• [REQUIRED ACTION]: Starting at the line that contains "The width and", quote every line through the end of the entries, word for word, skipping the pictures.

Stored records
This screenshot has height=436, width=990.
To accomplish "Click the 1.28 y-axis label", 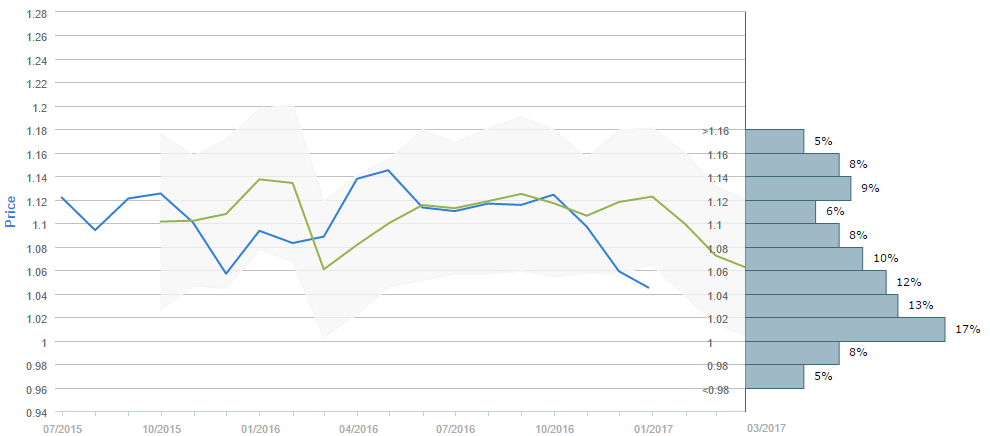I will coord(37,13).
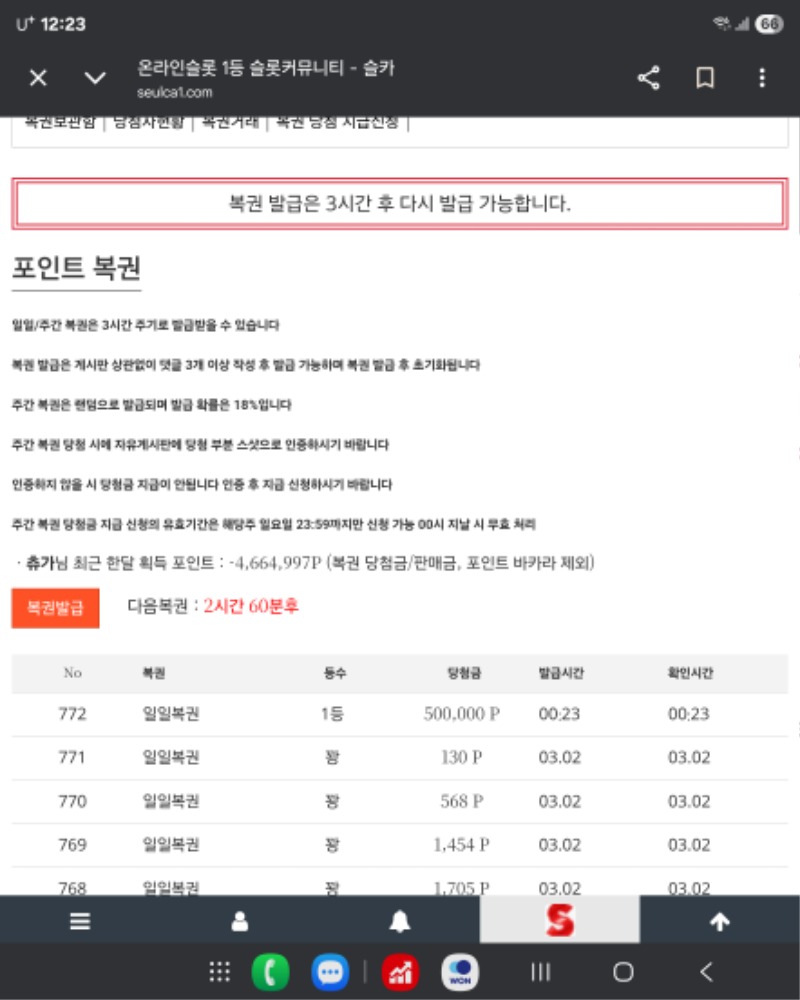Tap the red S logo home button
The height and width of the screenshot is (1000, 800).
(560, 920)
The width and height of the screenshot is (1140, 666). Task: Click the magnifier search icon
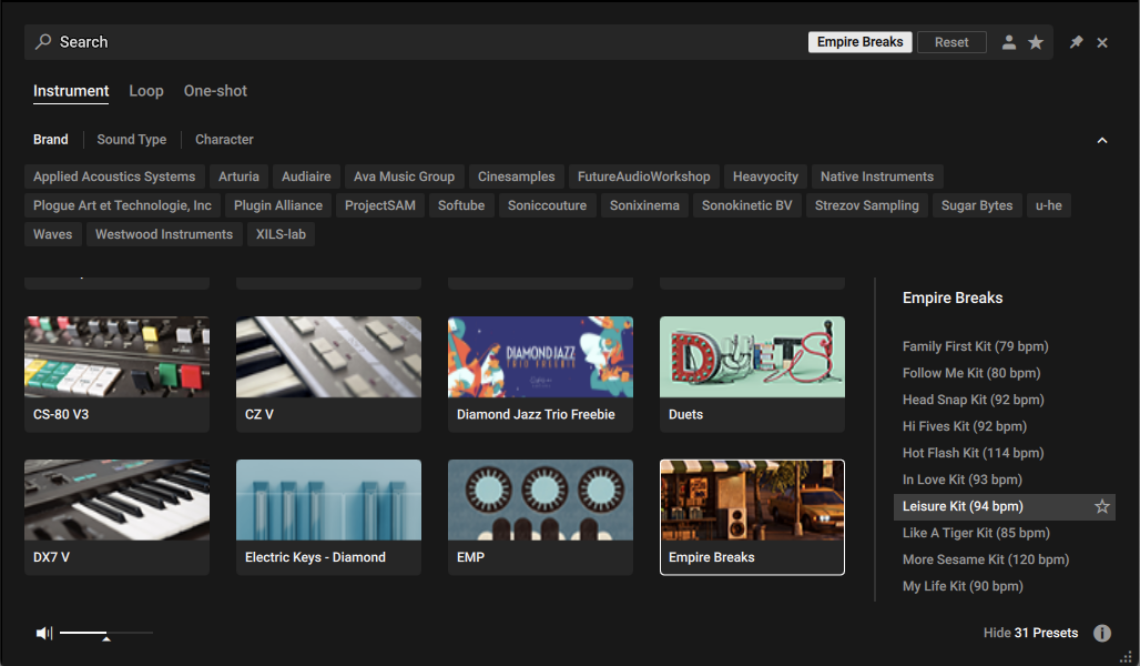pyautogui.click(x=43, y=42)
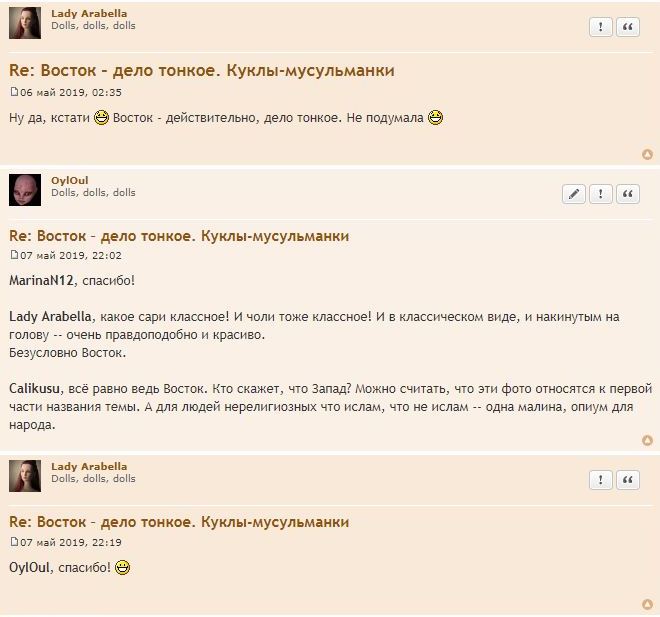Report OylOul's post with the exclamation icon
Image resolution: width=660 pixels, height=617 pixels.
click(x=601, y=194)
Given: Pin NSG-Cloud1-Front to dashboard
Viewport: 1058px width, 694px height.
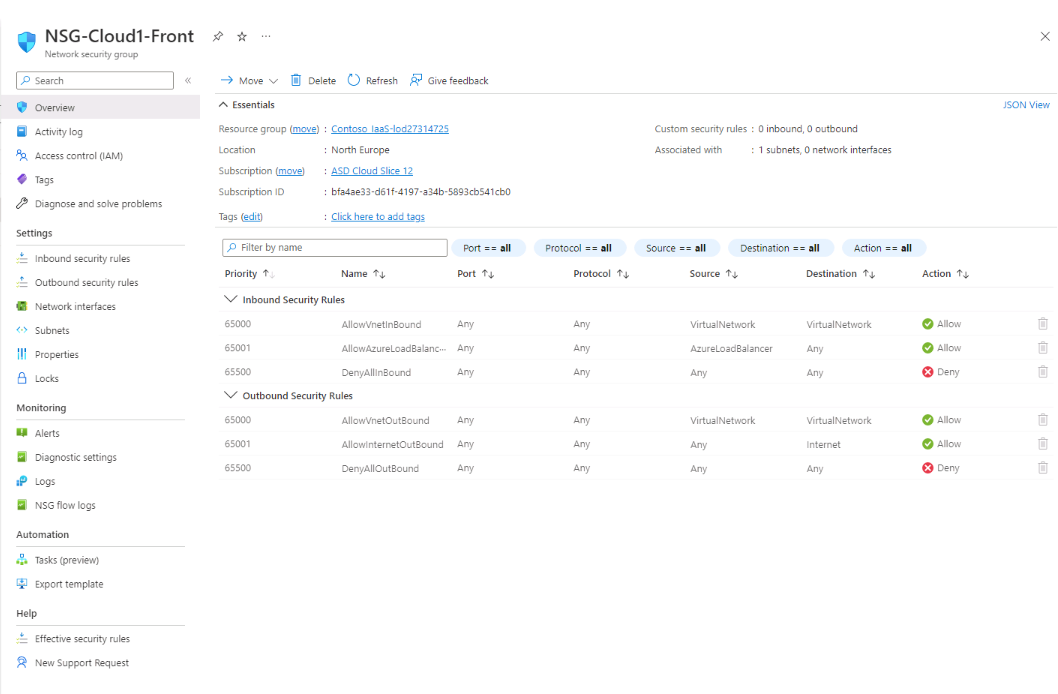Looking at the screenshot, I should (x=217, y=36).
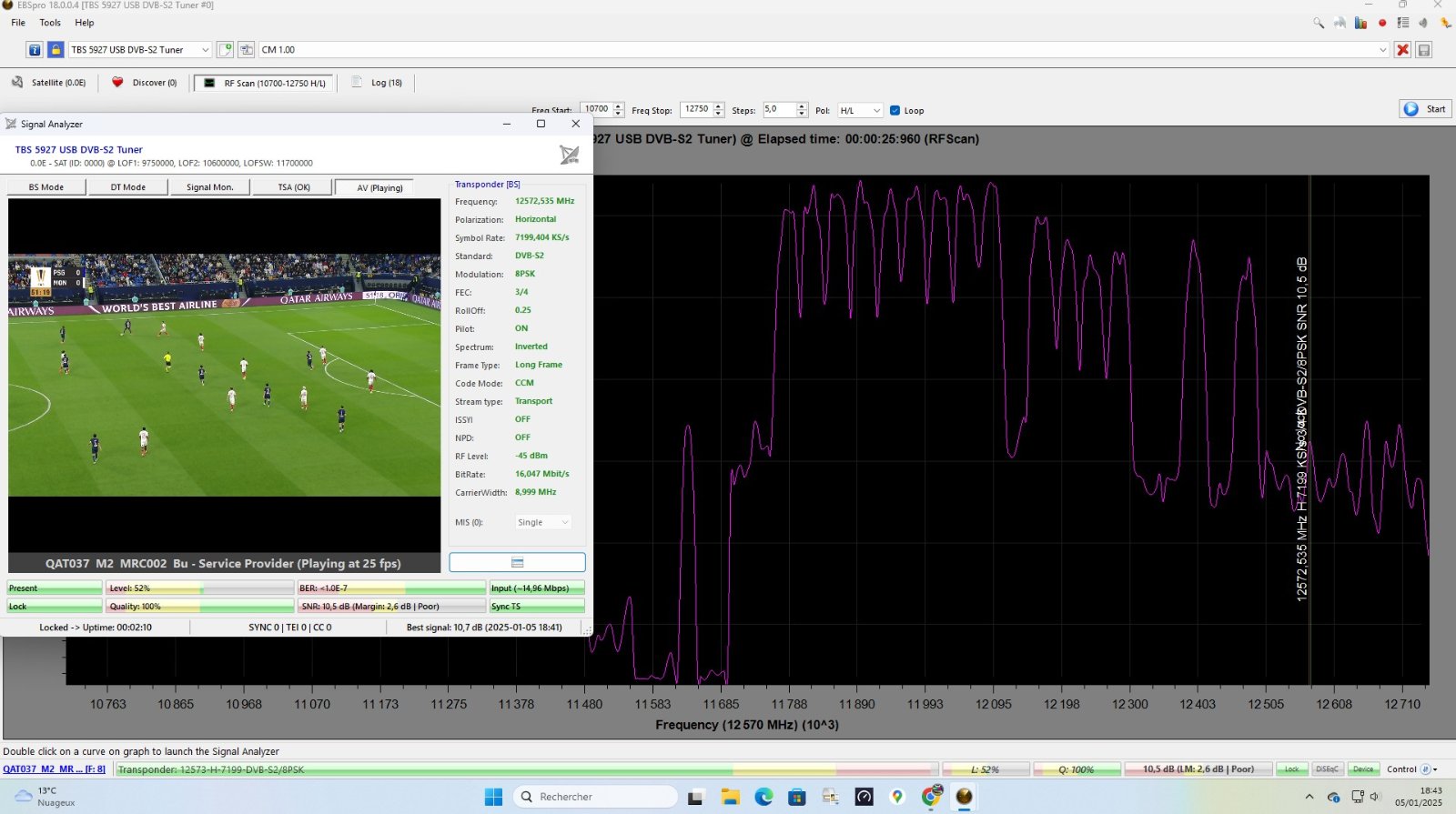The image size is (1456, 814).
Task: Click the red record button icon
Action: [x=1382, y=23]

• [PROBLEM SOLUTION]:
The width and height of the screenshot is (1140, 666). Task: Click the magnifier search icon
pyautogui.click(x=43, y=42)
Report OylOul's post with the exclamation icon
Image resolution: width=660 pixels, height=617 pixels.
click(x=601, y=194)
Given: Pin NSG-Cloud1-Front to dashboard
Viewport: 1058px width, 694px height.
Looking at the screenshot, I should (x=217, y=36).
The image size is (1456, 814).
Task: Click the red record button icon
Action: [x=1382, y=23]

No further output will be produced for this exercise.